Once upon a Billionaire (Page 58)

Once upon a Billionaire (Billionaire Boys Club #4)(58)
Author: Jessica Clare

She hadn’t trusted him in the slightest. That irritated him and wounded his pride. He’d been at her side every moment of the trip. When did she think he’d have time to go philandering about on her? Hadn’t he let her wear his family’s jewelry? Didn’t she realize what a privilege that was?

He’d give her a day or two to let her emotions calm down, he decided, and then he’d talk to her. Once she realized how foolish she was being, she’d return to him and he’d take her to bed. Then, she’d feel silly she ever doubted him.

Griffin slept on the plane, pleased with his plans. He returned to his townhouse, greeted a rather spotty Kip, and waited for Maylee to contact him.

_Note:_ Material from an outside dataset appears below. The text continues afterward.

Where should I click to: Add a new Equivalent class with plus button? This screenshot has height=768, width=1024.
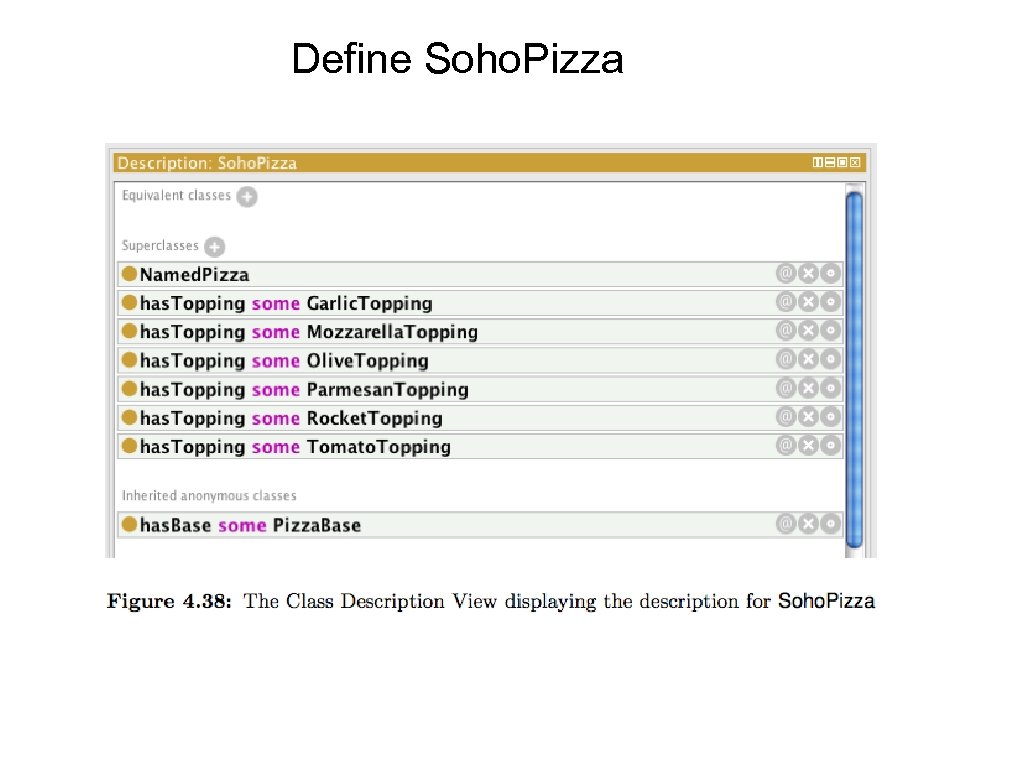pos(247,196)
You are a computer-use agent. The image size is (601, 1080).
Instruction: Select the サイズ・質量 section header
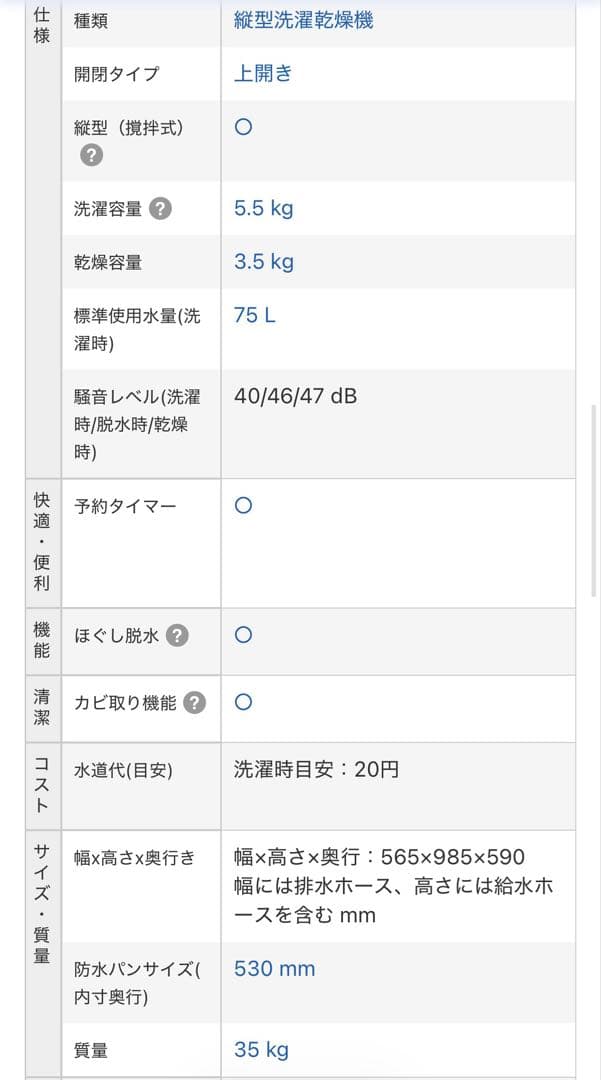pyautogui.click(x=41, y=905)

A few days later, however, he hadn’t heard from her, and he was rather concerned. Was she not aware that he’d followed her home from Bellissime? He searched for her phone number, but it was nowhere to be found. Blast, that was rather irritating.

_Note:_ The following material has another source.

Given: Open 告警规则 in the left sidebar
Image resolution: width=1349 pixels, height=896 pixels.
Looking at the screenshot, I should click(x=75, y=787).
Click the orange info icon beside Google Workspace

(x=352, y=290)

So he texted Hunter. Tell your assistant to call me. It’s important.

A few minutes later, he picked up the phone. “Maylee?”

“Hello, dick.” That was not Maylee.

“Gretchen,” Griffin greeted, his lip curling with dislike. “Why are you calling me?”

“You told Hunter to have his assistant call. Looky there, we’re on the phone. Magic, right?”

“Where’s Maylee?”

“She quit.”

“What do you mean, she quit?”

“I mean, she quit, you ass**le. She just emailed me and asked me to forward her last check to her apartment. Said she couldn’t work for Hunter anymore. What did you do to her, you prick?”

“You really should quit calling me names—”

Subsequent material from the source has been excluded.